Within the “disease”camp, a division of opinion existed between behavioural scientists and those who stressed biological addiction. In the field of psychiatry, psychoanalysis promoted the theory of the “alcoholic personality,” a disorder necessary for a diagnosis of alcoholism. Researchers studied the possible impact of birth order on alcohol dependency, of the relationship between alcohol abuse and aggression, and the impact of alcoholic parents on children.ii E.M. Jellinek’s influential 1960 The Disease Concept of Alcoholism, based on clinical experience, identified five types of alcoholism (Alpha, Beta, Gamma, Delta and Epsilon) of which only two were “diseases” in the sense of physiological and pharmacological addiction (Kissin 1983).

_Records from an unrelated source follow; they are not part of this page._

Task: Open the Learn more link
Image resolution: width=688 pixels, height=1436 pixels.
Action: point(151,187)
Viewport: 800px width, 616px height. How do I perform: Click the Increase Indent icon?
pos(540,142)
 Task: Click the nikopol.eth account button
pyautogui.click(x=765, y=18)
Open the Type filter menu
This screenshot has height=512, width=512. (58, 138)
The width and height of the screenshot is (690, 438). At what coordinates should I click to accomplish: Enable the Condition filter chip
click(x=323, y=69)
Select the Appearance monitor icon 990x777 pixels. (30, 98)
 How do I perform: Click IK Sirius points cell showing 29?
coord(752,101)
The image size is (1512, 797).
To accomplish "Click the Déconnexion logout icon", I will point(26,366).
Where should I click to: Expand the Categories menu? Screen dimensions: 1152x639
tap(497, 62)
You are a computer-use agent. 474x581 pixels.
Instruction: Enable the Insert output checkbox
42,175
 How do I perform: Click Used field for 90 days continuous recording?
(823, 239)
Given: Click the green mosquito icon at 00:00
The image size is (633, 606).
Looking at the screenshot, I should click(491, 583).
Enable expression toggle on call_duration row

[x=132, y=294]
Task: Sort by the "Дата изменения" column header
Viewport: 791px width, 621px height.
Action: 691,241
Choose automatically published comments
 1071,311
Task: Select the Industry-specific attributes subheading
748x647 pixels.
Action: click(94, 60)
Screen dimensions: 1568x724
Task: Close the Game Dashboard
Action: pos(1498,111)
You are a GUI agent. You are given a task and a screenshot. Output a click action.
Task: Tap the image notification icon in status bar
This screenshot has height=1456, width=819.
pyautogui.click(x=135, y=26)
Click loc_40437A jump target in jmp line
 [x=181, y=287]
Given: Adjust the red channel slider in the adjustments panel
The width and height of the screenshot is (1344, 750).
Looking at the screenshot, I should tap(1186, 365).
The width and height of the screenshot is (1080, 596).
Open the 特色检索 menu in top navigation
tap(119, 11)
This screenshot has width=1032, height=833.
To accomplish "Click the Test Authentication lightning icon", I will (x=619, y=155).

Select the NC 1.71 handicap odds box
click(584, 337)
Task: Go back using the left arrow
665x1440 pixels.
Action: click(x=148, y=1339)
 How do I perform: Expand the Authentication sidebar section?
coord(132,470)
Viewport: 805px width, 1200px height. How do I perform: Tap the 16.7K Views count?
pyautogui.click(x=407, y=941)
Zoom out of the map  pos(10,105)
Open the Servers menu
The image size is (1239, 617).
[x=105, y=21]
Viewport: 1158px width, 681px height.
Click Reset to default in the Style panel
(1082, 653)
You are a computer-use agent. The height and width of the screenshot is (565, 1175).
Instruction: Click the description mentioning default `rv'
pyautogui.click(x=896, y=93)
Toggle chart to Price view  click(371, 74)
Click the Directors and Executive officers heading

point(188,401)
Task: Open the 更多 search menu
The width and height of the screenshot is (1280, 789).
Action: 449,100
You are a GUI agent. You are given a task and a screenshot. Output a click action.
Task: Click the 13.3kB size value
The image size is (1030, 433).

Alpha alcoholism was characterized by “psychological dependence upon alcohol to relieve physical and/or emotional pain. Can develop into Gamma pattern, but generally exhibits no progression.” Gamma alcoholism was described as “alcohol-related medical complications without physical or psychological addiction. Heavy-drinking cultural norms and poor nutrition” (White 1998, 214). Although Jellinek was attempting to promote the concept of different varieties of alcoholism, in the hands of Alcoholics Anonymous and the media, his writings were distilled into three basic points: (1) all alcoholics experience craving or loss of control; (2) an alcoholic will relapse with a “first drink”; (3) the only solution to alcoholism is total abstinence (Kissin 1983, 93). Benchmarks of the institutional and policy acceptance of the disease theory included recognition by the World Health Organization and the American Medical Association in the 1950s; support by the American Hospital Association for the principle of hospitalization and the passage of American federal legislation that supported a growing treatment network in the 1960s; the creation in 1971 of National Institute on Alcoholism and Alcohol

ii Alcoholics Anonymous, as Kisson points out, has rejected personality-based theories (1983, 94).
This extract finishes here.